Diseñado por el arquitecto mexicano, Francisco Pardo, el prototipo Apan es parte del proyecto “Del Territorio al Habitante”, un programa de investigación, promovido por el Instituto de la Vivienda de México (Infonavit) que, a través del Centro de Investigación para el Desarrollo Sostenible (CIDS), busca mejorar la calidad de la vivienda rural y la autoconstrucción asistida en el territorio mexicano.

El proyecto, que incluye propuestas experimentales de varios estudios de arquitectura, inspiró la creación de un Laboratorio de Vivienda en Apan, Hidalgo (México), donde se construyeron 32 prototipos de viviendas con el propósito de estudiar viviendas sociales en contextos locales específicos en diferentes regiones de México.

Laboratorio de Vivienda en Apan

Entre otros, el prototipo sistémico de Francisco Pardo está destinado a desarrollarse en varios sitios rurales del municipio de Panotla, en el estado de Tlaxcala (México) y está compuesto por varias partes, relacionadas a través de un conjunto de reglas y procedimientos que los mantienen unidos y regulan su funcionamiento colectivo.
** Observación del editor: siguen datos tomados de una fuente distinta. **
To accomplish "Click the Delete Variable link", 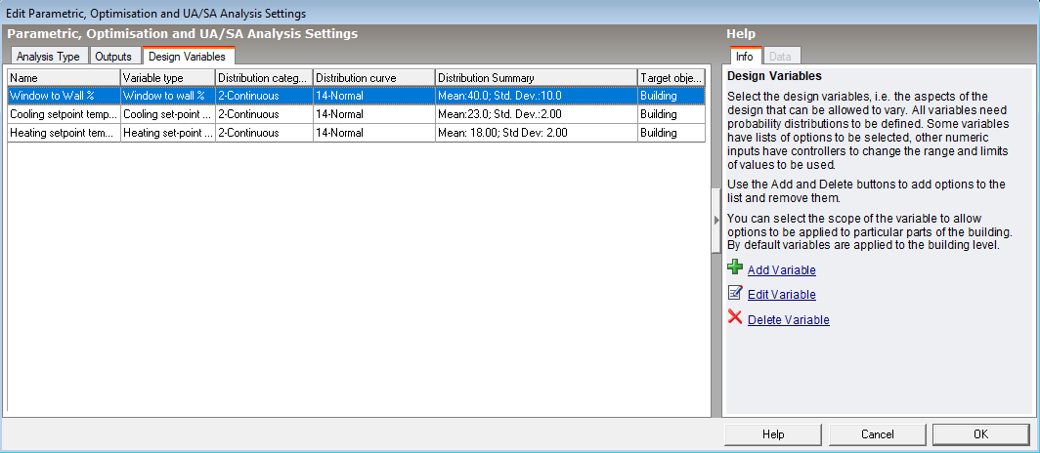I will tap(788, 320).
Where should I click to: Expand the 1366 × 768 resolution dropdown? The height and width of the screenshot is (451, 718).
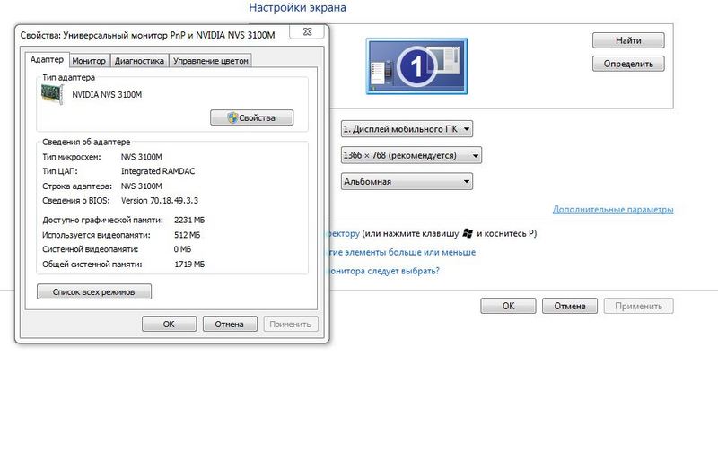click(412, 155)

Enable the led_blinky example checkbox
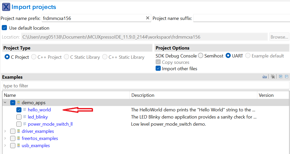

En esta propuesta, dos elementos principales son la matriz del sitio. Primero, un perímetro de 8 metros de diámetro formado por ocho cercas de madera, de 3 metros cada una, que circunscribe 50 metros cuadrados de tierra privada para ”encerrar” la casa y ser utilizada para la agricultura o la ganadería. En segundo lugar, una estructura de bloques, con una base de 18 metros cuadrados, que incluye una pequeña cocina, un baño y un espacio libre que se puede convertir en un dormitorio. El piso superior se puede usar como un espacio multipropósito adicional o como bodega para almacenar cultivos o materiales.

El prototipo Apan facilita la adaptación de sus ambientes exteriores e interiores a las necesidades de los habitantes: la tierra privada se expande a medida que crece la familia o la producción; mientras que el segundo piso interno puede usarse para propósitos más específicos, incluso convertir la residencia en una unidad de vivienda de 36 metros cuadrados.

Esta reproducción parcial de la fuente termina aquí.